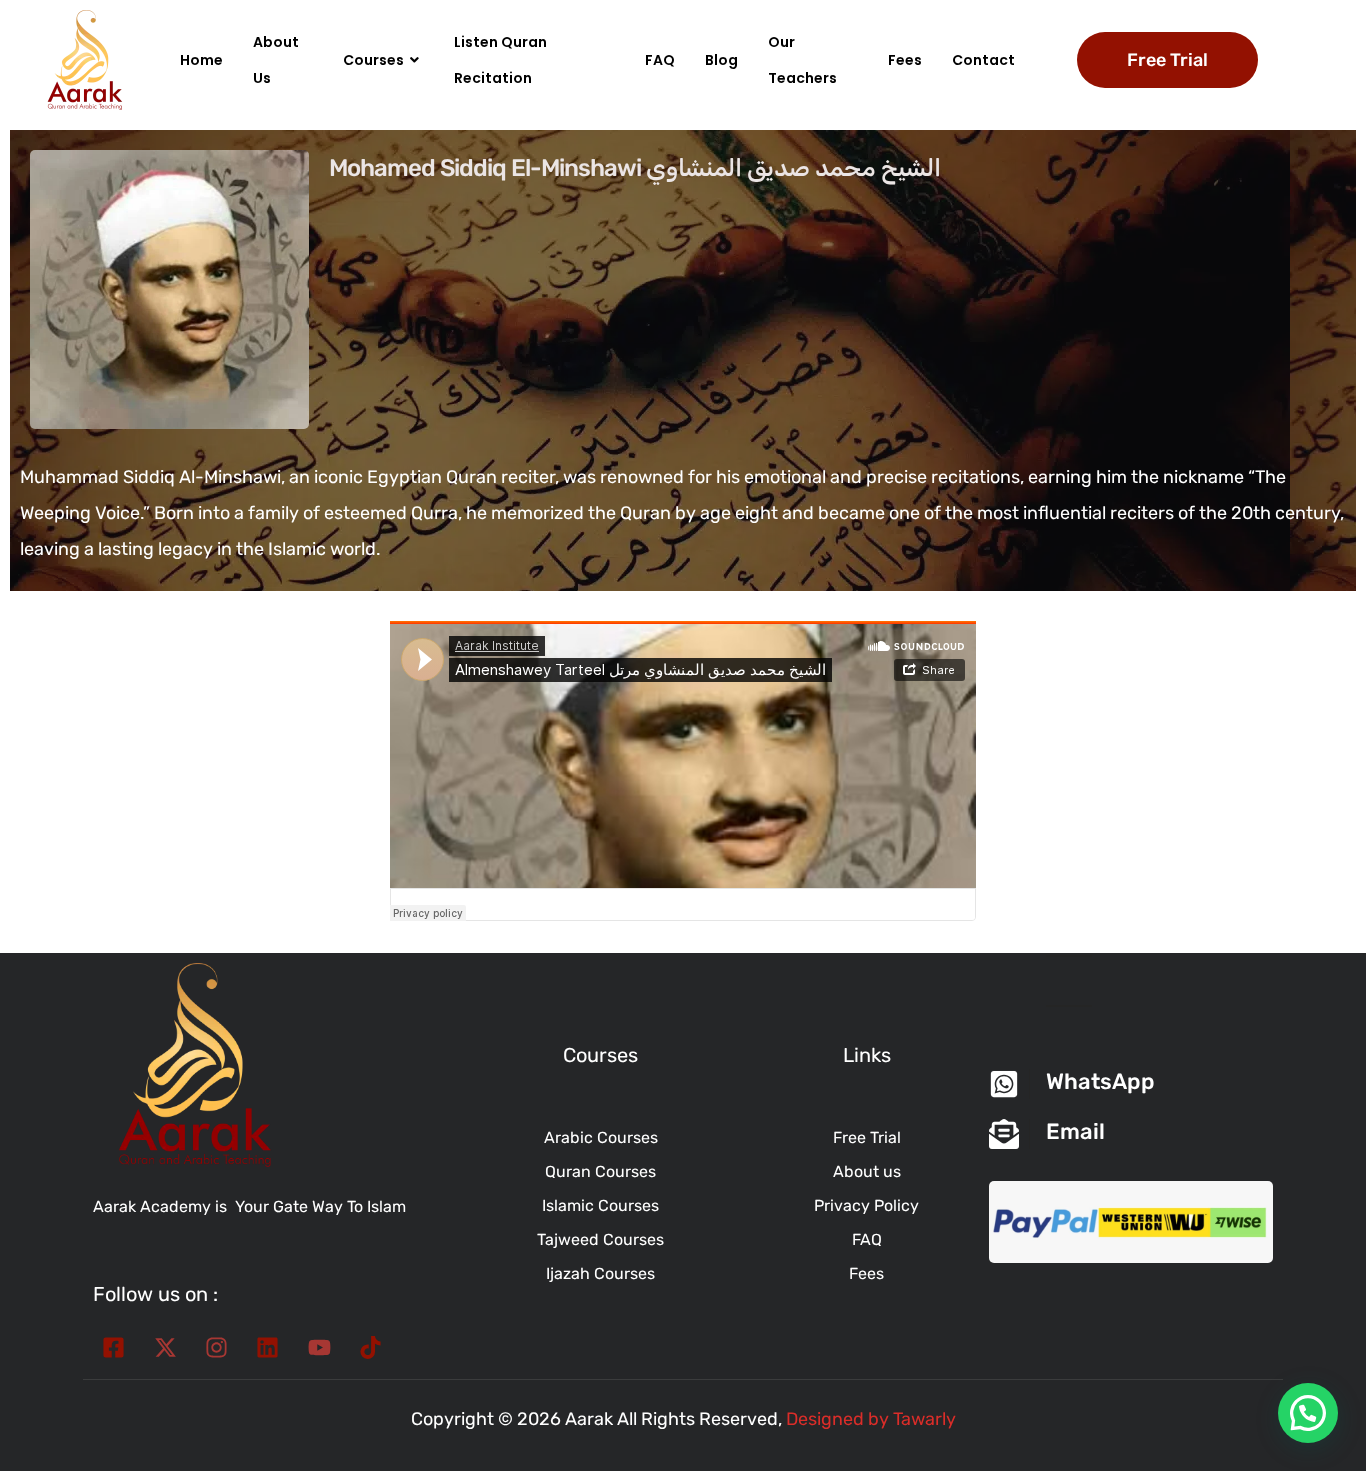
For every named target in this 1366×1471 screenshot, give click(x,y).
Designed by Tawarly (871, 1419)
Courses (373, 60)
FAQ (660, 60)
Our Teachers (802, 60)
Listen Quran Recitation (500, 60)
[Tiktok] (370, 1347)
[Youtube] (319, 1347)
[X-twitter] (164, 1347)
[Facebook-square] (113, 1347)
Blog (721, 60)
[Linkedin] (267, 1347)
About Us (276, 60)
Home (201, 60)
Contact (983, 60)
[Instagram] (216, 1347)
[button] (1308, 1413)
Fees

━━━━━━

## Task objective
Transcribe all of the data above verbatim but omit every picture.

## The completed task
For every named target in this 1366×1471 screenshot, give click(x,y).
Designed by Tawarly (871, 1419)
Courses (373, 60)
FAQ (660, 60)
Our Teachers (802, 60)
Listen Quran Recitation (500, 60)
[Tiktok] (370, 1347)
[Youtube] (319, 1347)
[X-twitter] (164, 1347)
[Facebook-square] (113, 1347)
Blog (721, 60)
[Linkedin] (267, 1347)
About Us (276, 60)
Home (201, 60)
Contact (983, 60)
[Instagram] (216, 1347)
[button] (1308, 1413)
Fees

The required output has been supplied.